The value of the survey includes long-term planning, enabling client companies to clarify and implement strategies. Developing and maintaining enterprise systems strategies are of critical importance because typically there are 25% higher business outcomes in organizations that have implemented functional enterprise systems strategies. Business outcomes that are quantified in the survey include innovation, market share, profitability, customer satisfaction, and competitiveness.

Because about half of organizations in business have no standard approach to enterprise technology integration, developing an integration strategy gains importance in effecting cogent, cost-effective policies that ultimately affect bottom-line performance. The analyses performed at the survey level provide the data that enables client companies to evaluate adopting Cloud-based systems for finance and HCM applications. Reasons for moving to the Cloud include improved performance, functionality, cost, security and data privacy, improved access to systems and data, improved user experience, more effective integration, configurability, and increased choices among vendors.

Methods of capturing employee data have become more complex, greater in number, and deliver more data than ever before. In finance applications, security and data privacy are the greatest concerns about Cloud adoption. Other concerns about moving to the Cloud include loss of control, integration complexities, cost, performance, and availability, the inability to customize, vendor lock-in, functionality, and decline in user experience.

Vendor satisfaction is an issue that is highly relevant because of the role of vendor systems in use in many companies.
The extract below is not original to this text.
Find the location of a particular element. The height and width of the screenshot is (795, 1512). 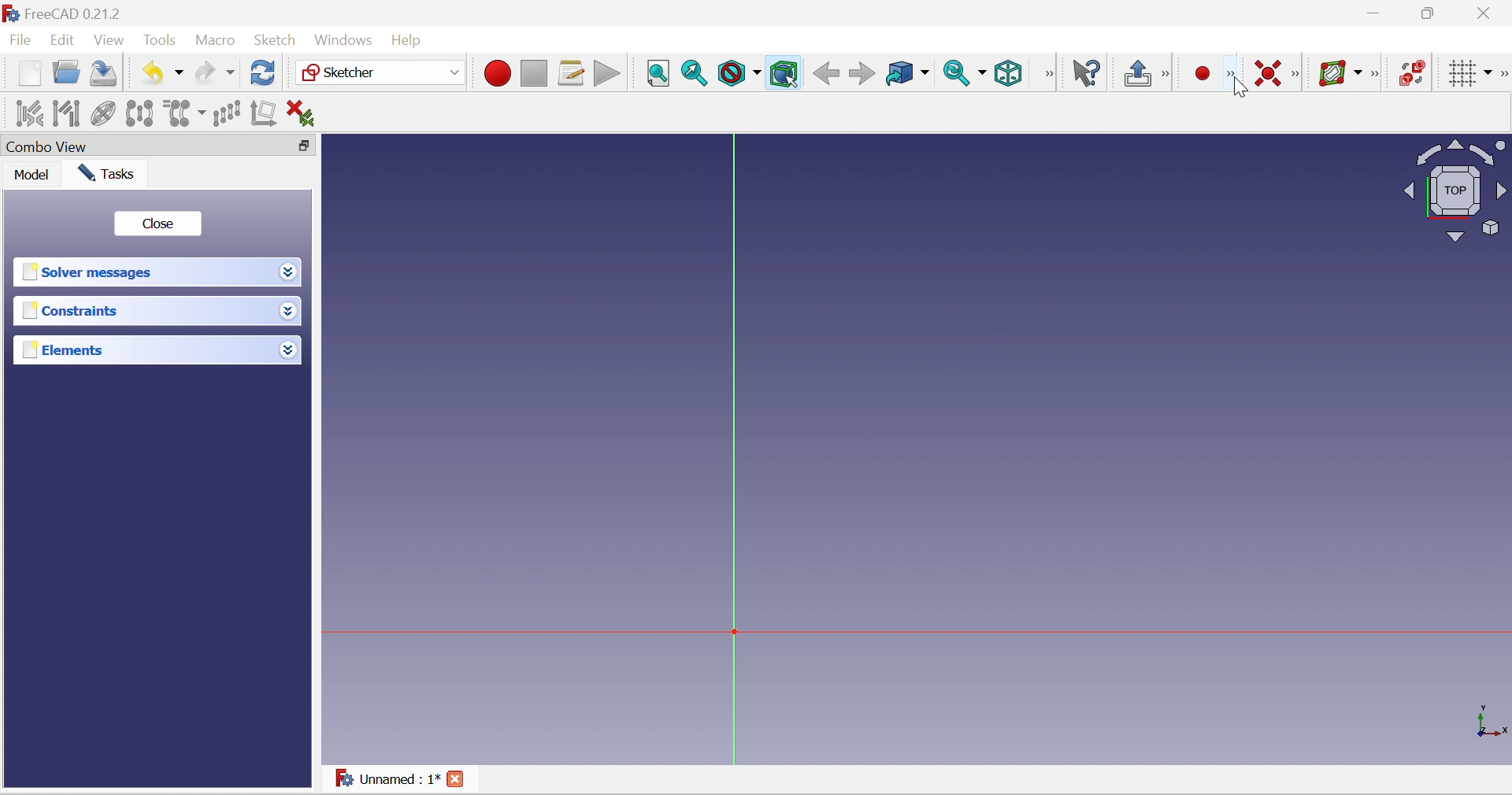

Solver messages is located at coordinates (143, 272).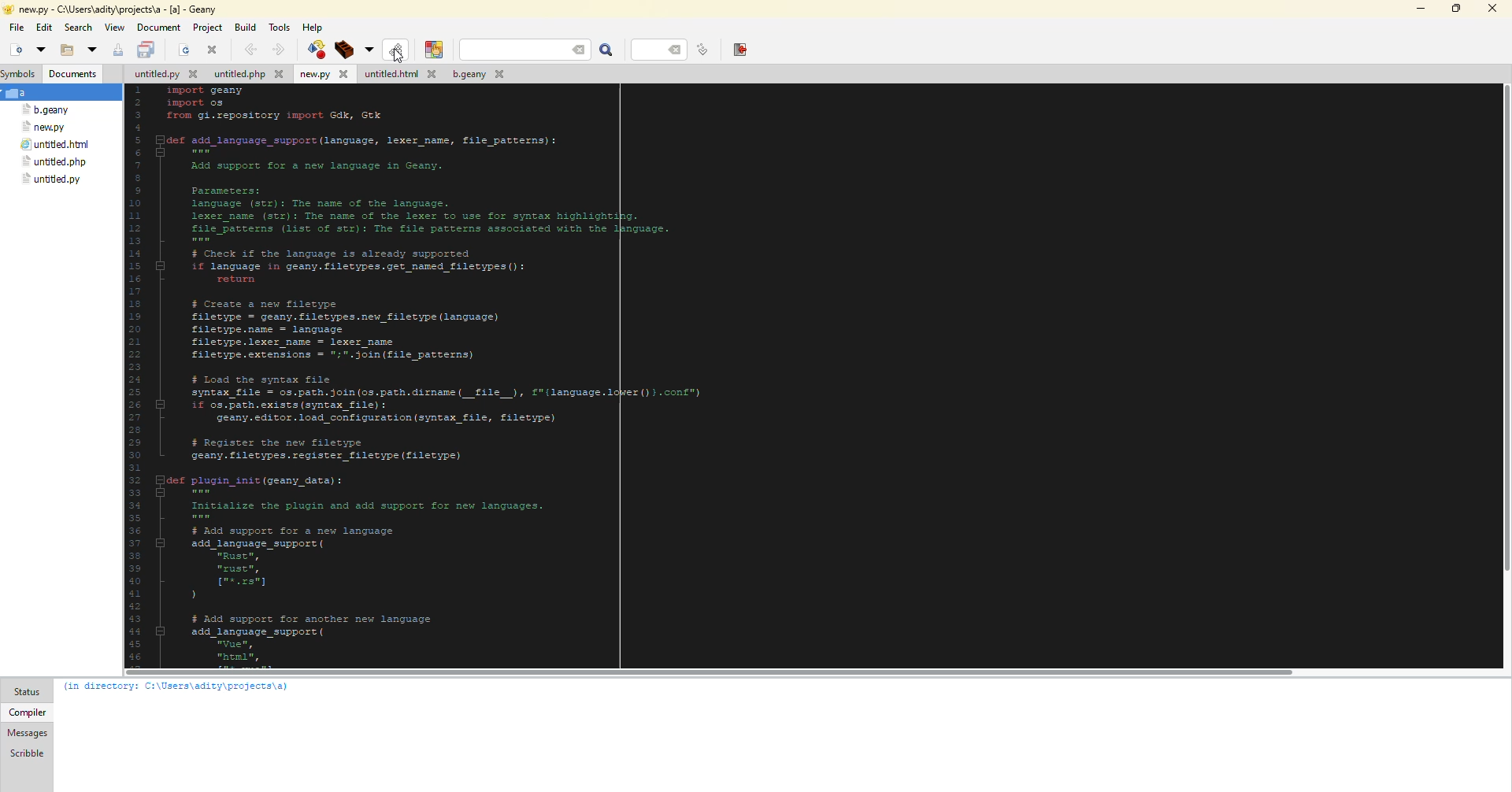  What do you see at coordinates (14, 27) in the screenshot?
I see `file` at bounding box center [14, 27].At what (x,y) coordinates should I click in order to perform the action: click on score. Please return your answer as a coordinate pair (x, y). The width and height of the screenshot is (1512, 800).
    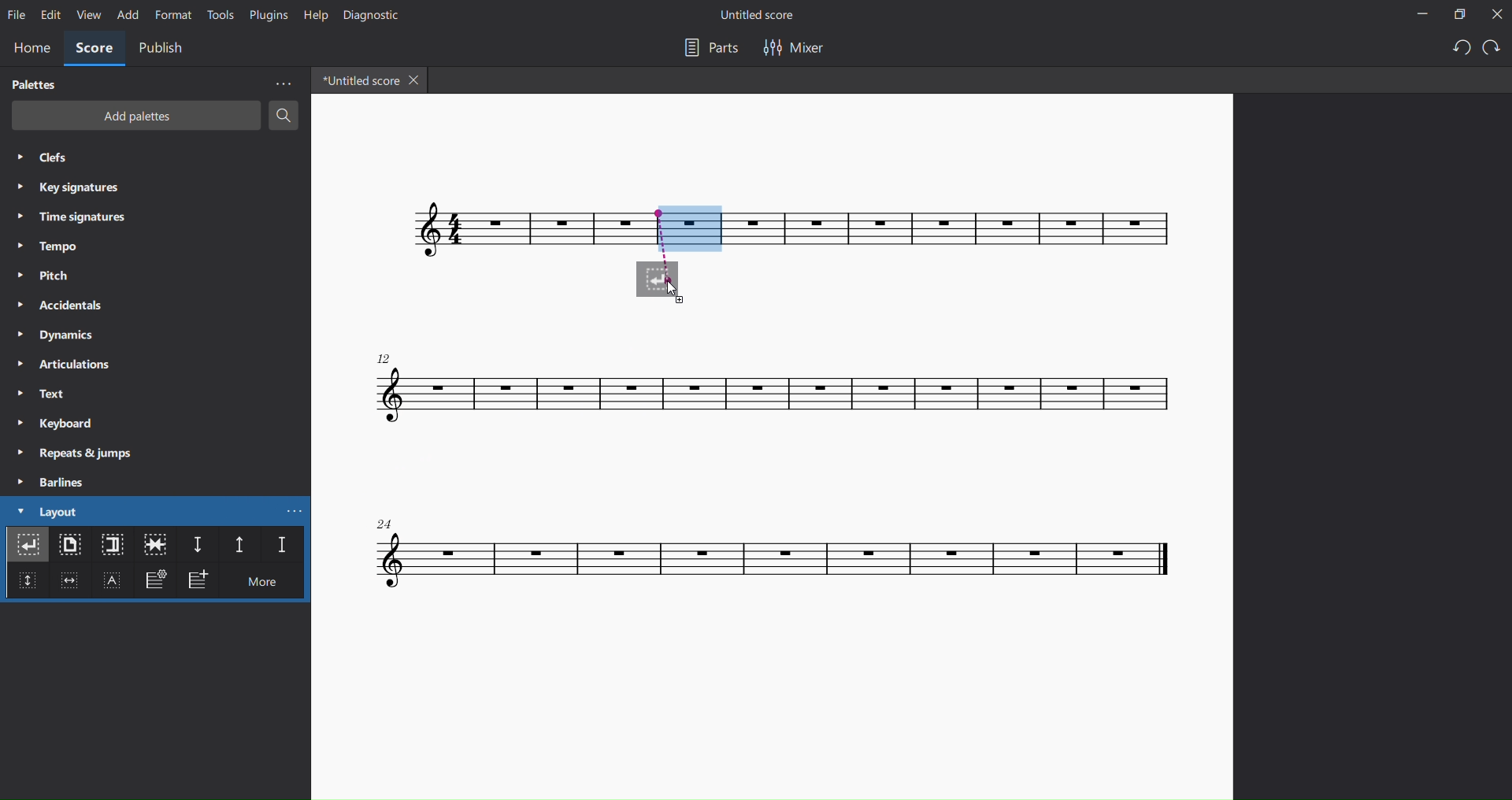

Benefits that correlate to high vendor satisfaction include best practice functionality, the ability to customize, integrated solutions, vendor relationship, and service and support. Low vendor satisfaction relates to issues of functionality not specific for the industry, poor service and support, the inability to customize, poor user experience, and high costs.

Decision making is facilitated by survey results that detail total HR technology costs per deployment and average costs by deployment model: All on Premise, Hybrid, All Cloud, and other implementations. Client companies are able to quantify how effectively the technologies that they use meet their current needs. Being able to determine how well systems in use meet company business needs enables business leaders to plan and make cost-effective decisions in a changing technological environment.

The transformation of HR technologies is facilitated through multiple pathways that provide the means to replace legacy systems, take a hybrid approach and move only selected applications to the Cloud, parallel and patchwork methods that combine licensed and Cloud solutions, and the move to hosted and outsourced single-tenant or BPO systems.

Adopting emerging technology applications require companies to adapt to the pervasive transition to mobile devices and social media. IaaS, PaaS, benchmarking databases, predictive analytics, sentiment analysis, machine learning, RPA, and Blockchain all must be considered in planning future integration and implementation to meet customer requirements while adapting to new developments in all areas of technology.

Mobile-enabled technologies require the adoption of processes to manage the transition to devices used by HR personnel and company employees. Policies are being written to control personal devices, their use, and the security of company data. Cyber security strategies are gaining importance as systems diversify, become more accessible to more people, and access more data than in previous generations of HR systems.

In terms of business success, having a system strategy is the number one priority regardless of the system being used. Second, a coherent integration strategy facilitates consistency and higher outcomes in the business. Reducing the number of integration tools contributes to efficiency in integrating solutions. Competitive advantage, as always, is facilitated by good user experience, effective customer service and support, positive vendor relationships, integrated solutions that are functional internally and in the customer-facing scenario, management of costs, and system and data security.